おでんを販売して75年近くが経つ。そして、今の場所に店を構えたのはさらに昔、大正時代までさかのぼる。「おがわ」は元々、漆の卸業をしていた。徳川家康をまつる静岡市の久能山東照宮や、きらびやかな漆塗りの社殿が印象的で徳川家にゆかりのある浅間神社などにも、漆を卸していたという。
長年に渡って商売を続けるのは簡単ではない。輝かしい時代はやがて終わり、時は移り変わる。「おがわ」は、時代のニーズに合わせて業種を変えてきた。漆の卸業の次に選んだのは、運送業だった。店内には今も、当時の看板が飾られている。
運送業と同時に製氷業も営んだ。氷枕は一般家庭に加えて、病院からも需要があった。当時は、病気にも怪我にも氷枕が必需品だったためだ。15人が死亡し、200人以上が負傷した1980年に静岡駅地下街で起きた爆発事故の際は、事故現場まで氷を運んだという。
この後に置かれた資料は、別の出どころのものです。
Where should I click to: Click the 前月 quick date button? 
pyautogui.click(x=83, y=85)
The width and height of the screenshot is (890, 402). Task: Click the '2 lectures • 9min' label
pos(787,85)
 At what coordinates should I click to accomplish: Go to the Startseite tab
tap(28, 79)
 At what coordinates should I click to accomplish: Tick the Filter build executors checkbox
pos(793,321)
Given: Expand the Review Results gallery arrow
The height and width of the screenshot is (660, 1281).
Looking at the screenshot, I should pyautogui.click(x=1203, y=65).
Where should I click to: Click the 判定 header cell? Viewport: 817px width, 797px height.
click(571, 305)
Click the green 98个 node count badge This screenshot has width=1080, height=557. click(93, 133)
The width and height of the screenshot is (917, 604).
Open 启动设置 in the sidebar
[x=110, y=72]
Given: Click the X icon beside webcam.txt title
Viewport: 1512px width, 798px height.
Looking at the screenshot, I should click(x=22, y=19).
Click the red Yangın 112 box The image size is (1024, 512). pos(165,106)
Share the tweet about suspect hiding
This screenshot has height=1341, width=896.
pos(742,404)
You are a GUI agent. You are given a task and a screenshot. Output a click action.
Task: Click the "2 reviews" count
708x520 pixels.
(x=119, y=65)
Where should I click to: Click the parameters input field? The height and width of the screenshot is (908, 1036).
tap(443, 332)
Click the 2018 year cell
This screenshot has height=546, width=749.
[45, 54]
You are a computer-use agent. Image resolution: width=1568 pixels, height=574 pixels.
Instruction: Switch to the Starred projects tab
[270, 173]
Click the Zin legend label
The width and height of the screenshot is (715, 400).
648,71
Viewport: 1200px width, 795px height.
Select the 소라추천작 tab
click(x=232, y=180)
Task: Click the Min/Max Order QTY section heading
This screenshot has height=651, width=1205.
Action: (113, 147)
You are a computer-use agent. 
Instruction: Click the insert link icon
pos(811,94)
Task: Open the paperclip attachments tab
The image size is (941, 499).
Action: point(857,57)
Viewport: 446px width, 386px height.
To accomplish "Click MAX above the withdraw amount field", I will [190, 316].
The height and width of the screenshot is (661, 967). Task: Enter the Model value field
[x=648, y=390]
■コンビニ急増でたばこや駄菓子の販売から撤退 おでんで勝負
酒を出す飲食店はブロックの氷を買い求めた。店でおでんと一緒にかき氷も年中提供しているのは、当時の名残り。今は焼津市の業者から氷を仕入れているものの、「おがわ」の歴史は、おでんよりも氷の方が長いのだ。
戦後になると、運送業からたばこ販売にシフトした。おでんを作り始めたのも、この頃だ。静岡市では駄菓子屋におでんが並ぶ。「おがわ」も以前は、駄菓子を置いていた。だが、コンビニが急速に増え、たばこを求める客は大幅に減った。時代の流れに沿うように、たばこや駄菓子の販売から手を引いた。店内で駄菓子があった場所は、飲食用の座敷になっている。
時代の変化にあわせて変えていくべきことがある。一方、時代が移り変わっても守り続けたいものもある。大正時代から店を構える「おがわ」で70年以上引き継がれる伝統の静岡おでん。呼び名は同じおでんでも、コンビニや総菜屋で販売されているものとは同じではないという矜持がある。